A cold day, the temperatures have dipped below normal. I see the black lattice work of winter trees, glisten of light on the street. Lines come to mind, by the poet Huda Naamani who wrote in Beirut in a season of war:
We will write our bodies with snow, the soul
remains a horizon
I imagine a woman in Baghdad. She waits for the bombs to fall. What is it like to live, waiting for bombs to fall?
She wakes in the morning light. She washes herself, combs her hair, touches her throat. She hears again the voice she heard in dreams. It is her own voice, torn from her body.
Here come back. It’s not safe out there. She is calling to her children. I gave birth to you and now you must come back.

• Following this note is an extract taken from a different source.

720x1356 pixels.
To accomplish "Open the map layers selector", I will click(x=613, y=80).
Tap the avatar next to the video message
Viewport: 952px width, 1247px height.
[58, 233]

But they do not hear her. When she wakes she sees the wall, the street. She understands you can’t turn time back.
I live far away from her, in the country that is sending thousands of young people to attack Iraq. Other means of change are possible, and may well be within arm’s reach. Why this massive military build-up? For oil? For a ghostly empire?
‘No blood for oil’ is the chant of thousands of antiwar demonstrators in cities across the United States and all over the world. It is a cry that needs to be heard.

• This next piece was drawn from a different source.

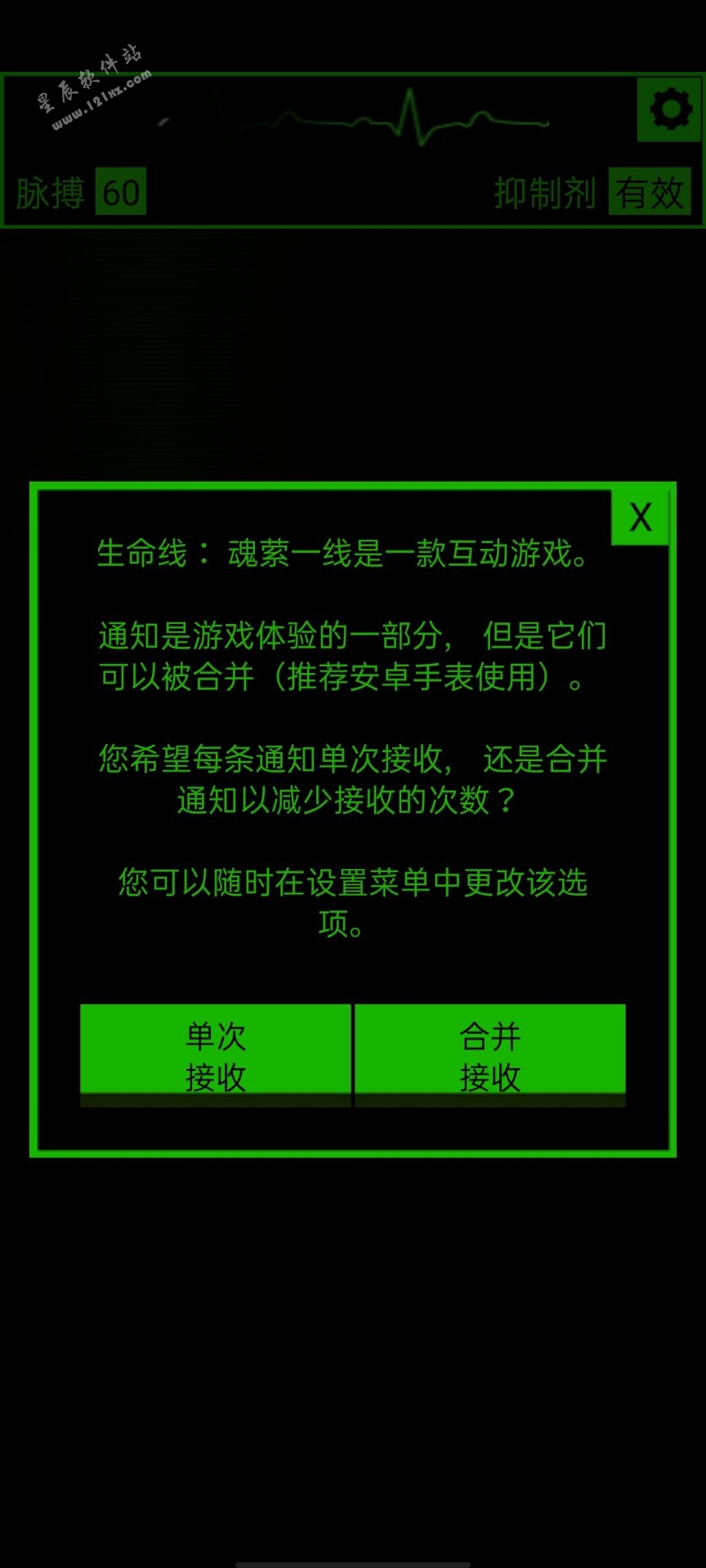Close the notification dialog with X
The width and height of the screenshot is (706, 1568).
tap(640, 517)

If fire rains down on the heads of innocent people, if soldiers start fighting and people start dying as they will, how shall we continue our ordinary lives?
What will become of our so-called normalcy?
How will we cross the street, bring our children home from school, approach our lovers, bury our dead?
Steel from the twin towers was melted down, used to make a battleship. Is this what the new world brings?
Rather than the first war of a new century, we should make an effort to stitch together peace, a difficult and necessary peace. A harvest of light.
Somewhere on a city street a woman surrenders her scarves.
They are black. The wind blows them back.